In the drawings, elastic lines 1 of the bar are marked, tangent 2 to elastic line 1 at point A, tangent 3 to elastic line 1 at point b of bar 4, supports 5 and b, flexible connections 7, teeth 8 of supports 5 and 6, flexible jumpers 9 , point stops 10, rods 11 and 12, force P applied to the beam at a distance L from point b, bending moment M, measurement base, distance 2 between the calculated embedment of the beam and the cross section for application of external force factors, distance 6 from points R to tangent 2 and distance Sj from point L to tangent 3.

A device that implements. The proposed method contains two gauges located on the sides of the beam. Each gauge contains on the side surface of the beam 4 supports 5 and b, oriented along the neutral plane of the beam 4 at points A and B at the ends of the longitudinal measuring section of length a. The supports 5 and b are attached to the beam 4 by flexible ties 7. Each support 5 and b is made in the form of a rigid two-prong fork With spiked teeth 8, which, in order to give it stability by plastic springs - flexible jumpers 9, are connected to point stops 10 with rounded blunt The tops of the support 5 and b with teeth 8 is equivalent to the knife support. Rod 11 is rigidly attached to the support 5 in the direction of the support b, and the rod 12 is rigidly attached to the support b in the direction of the support 5. 7 The device also contains optical distance meters between the support 5 and the rod 12, not shown in the drawings. support b and barbell 11.

Before measurement, the scale factor K is determined experimentally or by calculation.

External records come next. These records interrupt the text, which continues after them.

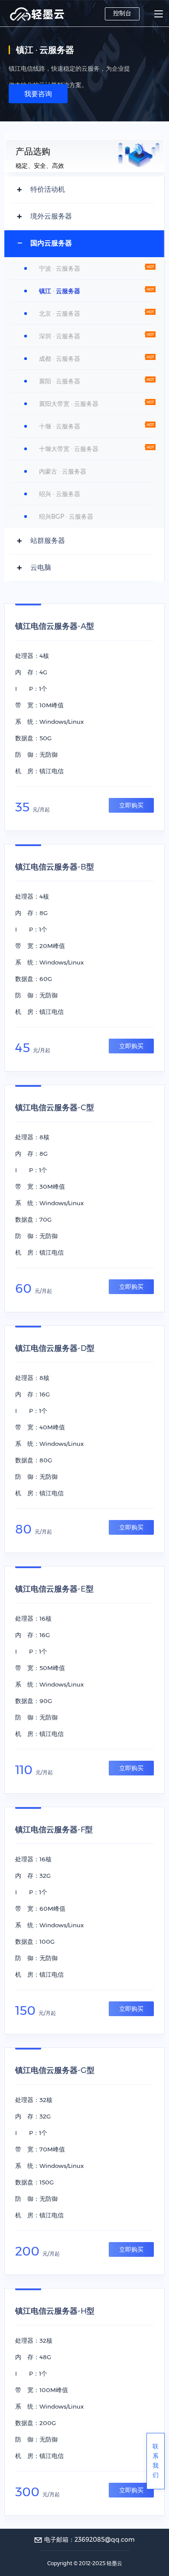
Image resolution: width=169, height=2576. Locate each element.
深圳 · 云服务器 (59, 336)
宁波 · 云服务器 (59, 268)
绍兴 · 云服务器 (59, 494)
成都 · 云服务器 (59, 359)
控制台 (122, 13)
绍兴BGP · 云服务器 (66, 516)
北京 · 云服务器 (59, 313)
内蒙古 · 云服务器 (62, 471)
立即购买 (131, 805)
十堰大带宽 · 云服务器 (68, 449)
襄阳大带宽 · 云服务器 (68, 404)
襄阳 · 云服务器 (59, 381)
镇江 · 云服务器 (59, 291)
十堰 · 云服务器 (59, 426)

Experimentally, the scale factor K is determined by the following set of operations: load Bru 4 with a known tare load by a transverse force P at a distance L not less than the height of the beam from the second support b and measure the distances .6 and between the rods 11 and 12 and the supports 5 and 6, calculate the scale factor using the formula

TO

64, + 6,

where Mdv is P (L + a / g). If in the unloaded condition of the bar there are non-zero distances 540 and between the rods 11 and 12 and supports 5 and b, then the scale factor is calculated by the formula

M

Ae

TO

5.-t, 0-520 Restrictions on the minimum distance L are imposed in accordance with the principle of Saint-Venant. By calculation, the scaling coefficient is determined by the formula: | b The measurement by the proposed method is performed as follows: when loading a bar with an unknown load to be measured, a linear distance 8 between the first rod 11 and the second support 6 (between point B on the elastic line 1 and tangent 2 to the elastic line 1 at point A) and 8 between the second rod 12 and the first support 5 (between point D on the elastic line 1 and tangent 3 to the elastic line 1 at point b) normal m to the rods 11 and 12 ( normal m to tangents 2 and 3). According to the results of distance measurements, -b, and calculate the bending moment MDb on the average between the supports in the beam cross section according to the formula LB 1 1 If in the unloaded state of the beam there are non-zero distances and between the bars. 11 and 12 and supports 5 and 6, the bending moment is calculated using the formula KB, + KSj - K6.0 - kV. The proposed method allows to measure the bending moment with greater accuracy while simplifying the measurement process as a whole.

7h

S /

F1 / HL

5L

FIG. five

Claims (1)

METHODS OF BENDING TORQUE OF a beam, concluding. in measuring the distance between the first point of the measuring section and the punitive to the elastic line at the second point of this section, determining the scale coefficient of the connection between the bending moment and the linear distance, characterized in that, in order to increase the accuracy and simplify the measurement process, the linear distance is additionally determined between the second point of the measuring section and the tangent to the elastic line at the first point of this section of the beam, and the bending moment is determined by multiplying the scale factor by the amount measured linear distances.